Our study was limited in its cross-sectional nature, random sampling, small sample size and multiple statistical analyses. The amount of antipsychotic could also have acted as a potential confounding factor. Plasma drug level forms the most accurate description; we quantified drug doses in terms of chlorpromazine units - a clinical efficacy measure. Four unmedicated participants in our study had received medications in the past. Total lifetime dose of antipsychotic could have confounded the observations in this group; however it is generally accepted that the effect of antipsychotics on cerebral metabolism is washed off in a few months. Earlier studies that have studied the influence of antipsychotics following a switch from typical to atypical have indicated similar washout periods. , The cognitive state of the individual at the time of the scan is known to influence glucose uptake and could mask the influence of medication.  Participants in our study were not administered any activation procedures. The scans were performed in a subjective resting state, thereby assessing 'cerebral metabolic tone'.
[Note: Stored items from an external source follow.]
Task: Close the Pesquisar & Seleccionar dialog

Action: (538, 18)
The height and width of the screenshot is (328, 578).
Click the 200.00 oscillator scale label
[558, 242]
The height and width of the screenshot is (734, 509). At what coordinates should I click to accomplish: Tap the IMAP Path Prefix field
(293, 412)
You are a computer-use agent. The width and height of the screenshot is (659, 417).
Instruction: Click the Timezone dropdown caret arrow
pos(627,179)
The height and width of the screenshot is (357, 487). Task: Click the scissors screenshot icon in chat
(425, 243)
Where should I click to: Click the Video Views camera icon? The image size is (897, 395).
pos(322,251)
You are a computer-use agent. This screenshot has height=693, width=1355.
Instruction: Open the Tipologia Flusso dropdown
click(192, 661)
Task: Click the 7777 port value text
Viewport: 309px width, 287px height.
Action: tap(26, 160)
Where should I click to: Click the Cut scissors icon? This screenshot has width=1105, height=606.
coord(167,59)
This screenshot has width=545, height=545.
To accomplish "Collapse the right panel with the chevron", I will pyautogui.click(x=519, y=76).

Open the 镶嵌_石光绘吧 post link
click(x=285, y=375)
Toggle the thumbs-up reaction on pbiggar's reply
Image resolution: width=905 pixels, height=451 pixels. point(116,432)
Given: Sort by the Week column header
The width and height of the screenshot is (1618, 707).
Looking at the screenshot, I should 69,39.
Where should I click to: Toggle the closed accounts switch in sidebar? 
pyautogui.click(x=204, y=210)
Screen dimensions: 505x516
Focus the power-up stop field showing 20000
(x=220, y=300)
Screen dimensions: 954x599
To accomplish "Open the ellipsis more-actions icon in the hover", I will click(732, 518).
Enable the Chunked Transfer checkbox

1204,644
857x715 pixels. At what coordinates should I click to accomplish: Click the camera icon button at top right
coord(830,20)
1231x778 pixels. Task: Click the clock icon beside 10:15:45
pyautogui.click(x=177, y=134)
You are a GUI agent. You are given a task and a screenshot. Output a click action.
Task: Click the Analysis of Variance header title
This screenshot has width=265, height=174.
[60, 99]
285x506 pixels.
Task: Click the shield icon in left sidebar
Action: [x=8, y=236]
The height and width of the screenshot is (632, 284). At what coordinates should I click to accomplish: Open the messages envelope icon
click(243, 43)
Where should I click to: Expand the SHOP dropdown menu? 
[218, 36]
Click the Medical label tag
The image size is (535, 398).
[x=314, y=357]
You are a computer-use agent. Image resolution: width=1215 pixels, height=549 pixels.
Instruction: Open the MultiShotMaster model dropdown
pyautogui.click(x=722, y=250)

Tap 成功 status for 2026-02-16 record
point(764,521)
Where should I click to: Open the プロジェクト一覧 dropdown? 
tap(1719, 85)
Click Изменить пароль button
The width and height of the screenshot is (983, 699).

Participants in our study were in different phases of their illness; most individuals with less than seven days of medication were in acute exacerbation that merited higher doses of medications for therapeutic effects. The participants in later phases received comparatively lower doses as their clinical condition had stabilized. Individuals also differed in symptomatology-positive symptoms warrant higher doses than negative symptoms. The differing severity and type of symptoms, although statistically comparable among the different groups, may have influenced glucose uptake.
The complex nature of the schizophrenic illness has constrained most functional imaging studies on antipsychotics. Future studies could longitudinally examine large cohorts of schizophrenics, preferably medication-naive, at various stages of their treatment (including exacerbations). Some of the adverse effects of antipsychotics such as tardive dyskinesia, have been known to develop after many years of treatment. This, in turn, suggests that in order to definitively establish any long-term differences, this cohort may have to be followed for probably as long as twenty years.